” E assim, mesmo agora, se me perguntam que forma tem o mundo, se perguntam ao mim mesmo que mora no interior de mim e guarda a primeira impressão das coisas, tenho de responder que o mundo está disposto sobre uma porção de sacadas que irregularmente se debruçam sobre uma única grande sacada que se abre no vazio do ar, no parapeito que é a breve tira do mar contra o imenso céu, e naquele peitoril ainda se debruça o verdadeiro de mim mesmo no interior de mim, no interior do suposto morador de formas do mundo mais complexas ou mais simples, mas derivadas, todas elas, dessa forma, bem mais complexas e ao mesmo tempo muito mais simples, na medida em que todas estão contidas naqueles desaprumos e declives iniciais ou deles podem ser deduzidas, daquele mundo de linhas quebradas e oblíquas entre as quais o horizonte é a única reta contínua.”
Ítalo Calvino.
Estou lendo ” amores dificeis” deste autor pelo qual me apaixonei. Todos os meus casos de amor são como eu: intensos em demasia. Do fundo do poço ao alto do céu. A paixão literária, em especial desperta mais ardores. Ítalo tem uma caracteristica que desperta minha admiração: A ironia escrachada.

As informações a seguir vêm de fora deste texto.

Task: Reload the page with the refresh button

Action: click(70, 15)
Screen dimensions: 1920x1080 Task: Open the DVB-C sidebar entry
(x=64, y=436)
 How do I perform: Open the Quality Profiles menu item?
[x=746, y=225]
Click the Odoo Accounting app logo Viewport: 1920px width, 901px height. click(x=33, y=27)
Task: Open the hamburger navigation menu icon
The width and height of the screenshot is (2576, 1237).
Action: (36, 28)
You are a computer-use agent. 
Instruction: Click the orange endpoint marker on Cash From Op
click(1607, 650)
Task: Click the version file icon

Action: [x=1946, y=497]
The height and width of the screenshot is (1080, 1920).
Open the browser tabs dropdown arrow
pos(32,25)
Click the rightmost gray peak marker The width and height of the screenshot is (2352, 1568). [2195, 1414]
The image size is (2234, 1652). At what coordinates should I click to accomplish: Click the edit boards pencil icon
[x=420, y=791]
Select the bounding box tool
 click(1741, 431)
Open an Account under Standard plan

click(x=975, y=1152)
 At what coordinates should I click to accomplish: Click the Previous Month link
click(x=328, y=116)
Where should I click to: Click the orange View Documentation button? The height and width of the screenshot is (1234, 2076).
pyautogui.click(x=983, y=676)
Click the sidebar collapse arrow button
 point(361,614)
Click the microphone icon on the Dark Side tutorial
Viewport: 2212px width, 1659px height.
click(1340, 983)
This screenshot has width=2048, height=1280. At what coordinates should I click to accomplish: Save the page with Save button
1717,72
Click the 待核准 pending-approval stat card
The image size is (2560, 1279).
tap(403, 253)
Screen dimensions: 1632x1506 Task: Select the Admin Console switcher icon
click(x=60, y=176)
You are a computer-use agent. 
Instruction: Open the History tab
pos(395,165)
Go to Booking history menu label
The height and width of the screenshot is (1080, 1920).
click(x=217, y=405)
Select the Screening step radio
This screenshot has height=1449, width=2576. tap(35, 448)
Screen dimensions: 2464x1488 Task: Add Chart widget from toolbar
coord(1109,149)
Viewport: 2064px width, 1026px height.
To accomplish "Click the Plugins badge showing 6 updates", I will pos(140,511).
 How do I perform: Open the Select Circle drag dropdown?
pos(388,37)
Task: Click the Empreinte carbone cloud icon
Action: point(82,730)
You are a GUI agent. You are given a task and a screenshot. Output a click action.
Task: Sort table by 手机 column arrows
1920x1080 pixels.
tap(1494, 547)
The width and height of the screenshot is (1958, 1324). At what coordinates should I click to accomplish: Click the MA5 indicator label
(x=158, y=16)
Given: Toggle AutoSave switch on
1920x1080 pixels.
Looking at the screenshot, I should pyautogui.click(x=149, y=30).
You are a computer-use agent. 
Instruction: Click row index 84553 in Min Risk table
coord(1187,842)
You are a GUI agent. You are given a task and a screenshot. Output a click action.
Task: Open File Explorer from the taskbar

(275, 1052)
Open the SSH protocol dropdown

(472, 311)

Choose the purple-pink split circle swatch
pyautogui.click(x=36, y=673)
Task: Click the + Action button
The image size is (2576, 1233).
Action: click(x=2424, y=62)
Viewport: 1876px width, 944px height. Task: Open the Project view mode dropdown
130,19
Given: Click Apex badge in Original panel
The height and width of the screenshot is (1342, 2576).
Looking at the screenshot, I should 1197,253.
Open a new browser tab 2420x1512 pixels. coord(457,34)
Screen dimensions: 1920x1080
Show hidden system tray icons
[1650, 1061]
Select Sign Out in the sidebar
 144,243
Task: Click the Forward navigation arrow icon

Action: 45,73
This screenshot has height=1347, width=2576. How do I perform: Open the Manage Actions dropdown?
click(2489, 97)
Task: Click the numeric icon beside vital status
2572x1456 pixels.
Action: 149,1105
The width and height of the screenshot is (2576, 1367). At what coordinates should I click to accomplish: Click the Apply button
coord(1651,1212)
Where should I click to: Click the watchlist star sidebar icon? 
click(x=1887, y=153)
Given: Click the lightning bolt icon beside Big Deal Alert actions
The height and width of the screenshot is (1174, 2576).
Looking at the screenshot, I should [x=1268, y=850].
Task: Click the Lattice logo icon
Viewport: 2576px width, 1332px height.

Em especifico, “amores dificeis” fala sobre a ” dificuldade” das relações, a grande questão: a comunicação entre as pessoas, os silêncios impregnados, o tempo amargando e ensinando-nos que tem coisas, que por motivos pessoais, eticos, sociais ( ironia, ironia, ironia) não tem como ” voltar atrás”.
O amor está nas letras, nos meus olhos, nos meus sonhos.
- Alguem tem alguma coisa para me contar? ler?